**YOUR GOAL:** From the first line to the last, transcribe the data exactly and skip the pictures.

**TASK INPUT:**
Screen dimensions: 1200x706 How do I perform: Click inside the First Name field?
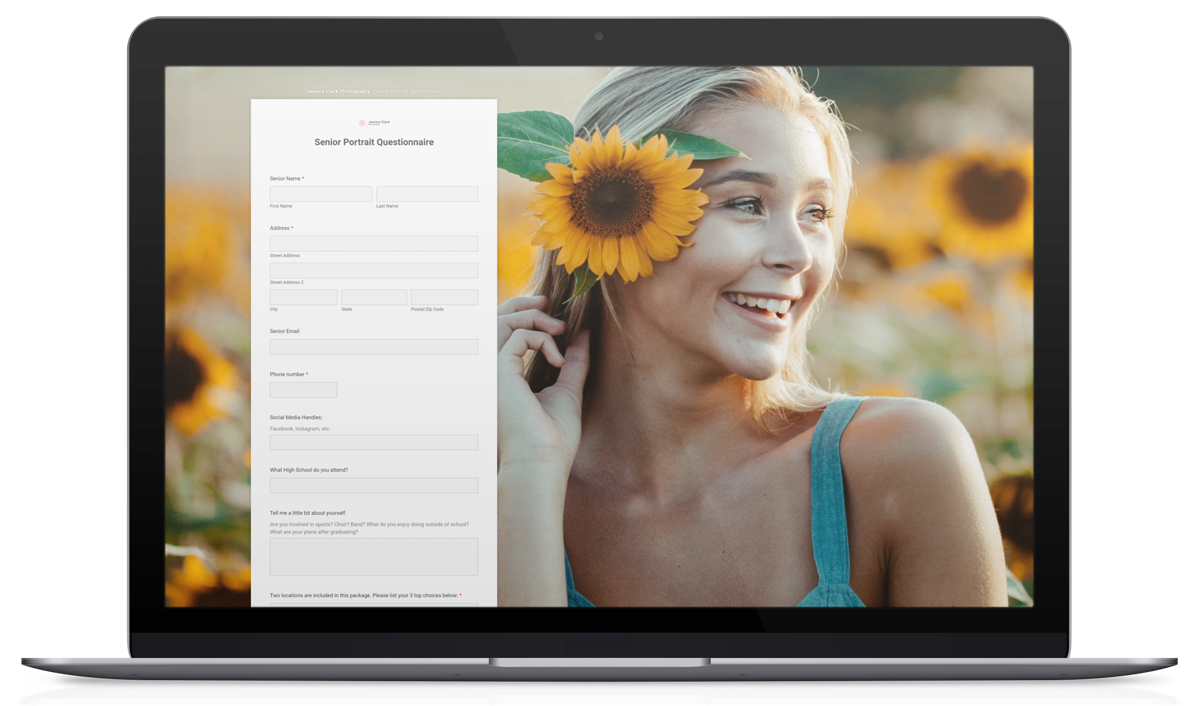point(321,193)
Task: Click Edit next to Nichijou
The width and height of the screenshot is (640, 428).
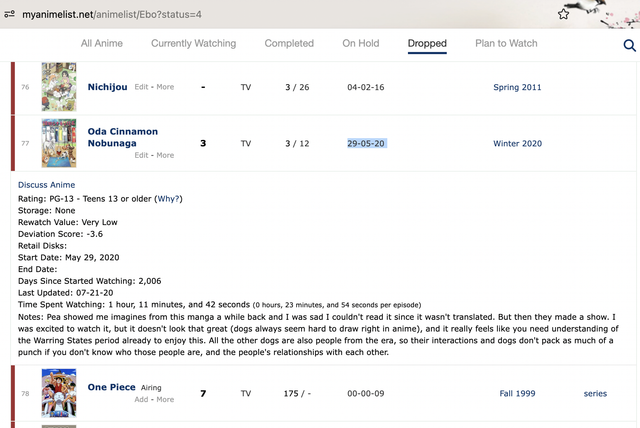Action: [x=142, y=87]
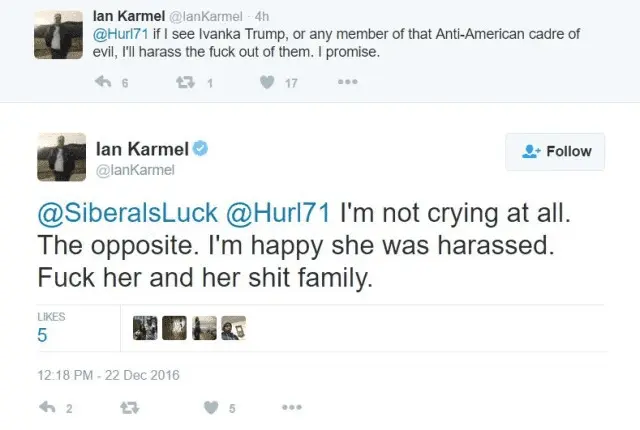The width and height of the screenshot is (640, 430).
Task: Click Ian Karmel's large profile avatar
Action: (x=58, y=157)

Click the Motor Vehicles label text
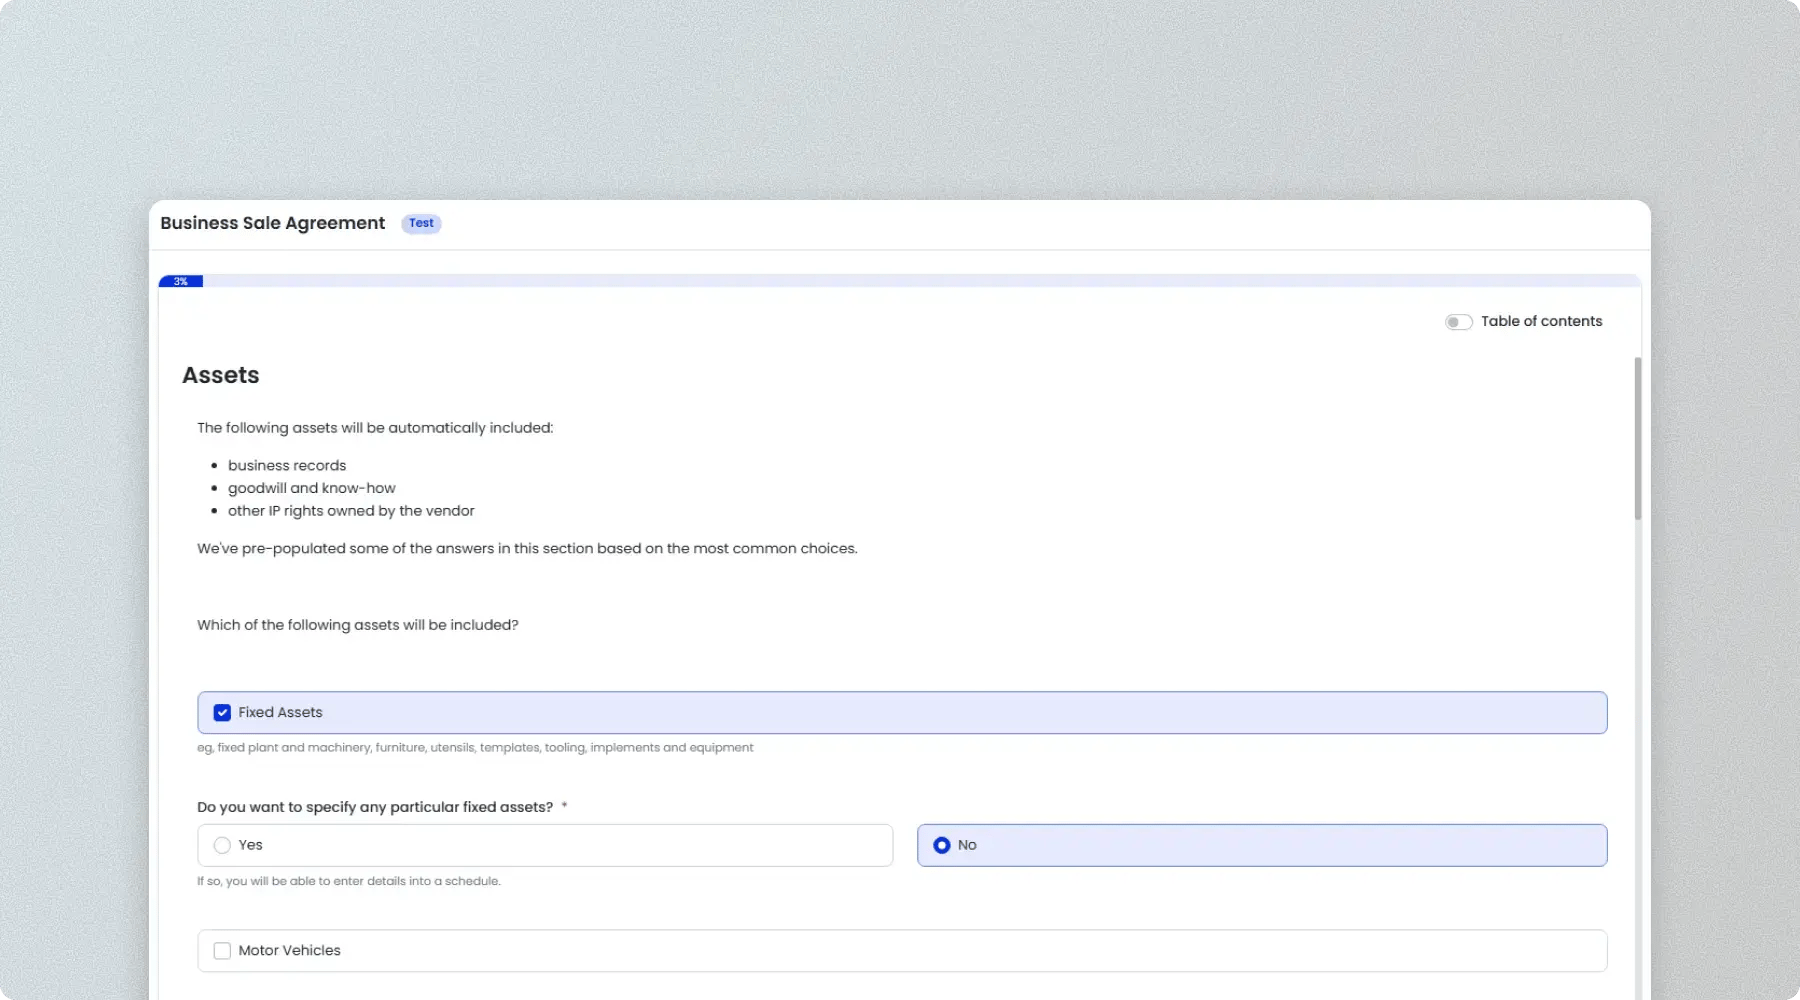[x=289, y=951]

**TASK OUTPUT:**
Screen dimensions: 1200x706 How do I perform: Click inside the First Name field?
point(321,193)
Task: Click Edit next to Nichijou
The width and height of the screenshot is (640, 428).
Action: [x=142, y=87]
The width and height of the screenshot is (640, 430).
Task: Click Ian Karmel's large profile avatar
Action: (x=58, y=157)

Click the Motor Vehicles label text
[x=289, y=951]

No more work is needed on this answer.